Before parturition, allopregnanolone levels abruptly drop (Concas et al., 1998), and the somatodendritic release of oxytocin goes up dramatically. Oxytocin receptor activation then results in increased PKC activity attributable to activation of the phospholipase C–IP3–DAG pathway, and release from allopregnanolone modulation will allow GABA_ARs to be influenced by this PKC activity (Brussaard et al., 2000). Moreover, an additional increase in [Ca²⁺] may be expected from the increase in firing rate and the concomitant transient calcium flux via voltage-gated calcium channels. Thus, altered conditions around parturition allow the SON system to be relieved from inhibition by at least two complementary cellular mechanisms: (1) reduced allosteric GABA_AR potentiation attributable to removal of endogenous allopregnanolone, and (2) reduced GABA_AR sensitivity toward allopregnanolone attributable to increased phosphorylation at the postsynaptic density.

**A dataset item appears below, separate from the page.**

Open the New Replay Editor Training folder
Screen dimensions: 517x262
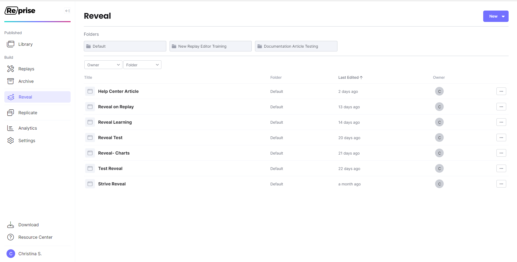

Physiological significance of allosteric GABA_AR modulation

Although the important functions of allopregnanolone become particularly clear during the female reproduction cycle, levels of allopregnanolone are also known to rise transiently in relation to acute stress (Purdy et al., 1991). Neurosteroid modulation of GABA_ARs has been associated with phenomena such as memory formation, anxiety, sleep, depression, seizure-like activity (Majewska, 1992), postpartum blues (Nappi et al., 2001), and mood swings during the menstrual cycle (Smith et al., 1998a,b). Thus, studying the molecular mechanism underlying regulation of neurosteroid sensitivity of postsynaptic GABA_ARs is important and may lead to the further development of neurosteroid-related compounds for use as improved anxiolytic drugs with a reduced risk of tolerance as an alternative to benzodiazepines (Rupprecht and Holsboer, 1999). In addition, GABA_AR susceptibility to ethanol is altered in transgenic mice lacking particular PKC isomers (Hodge et al., 1999). Hence, metabotropic control over allosteric modulation of GABA_ARs may be a general phenomenon that regulates the efficacy of GABA synapses throughout the brain.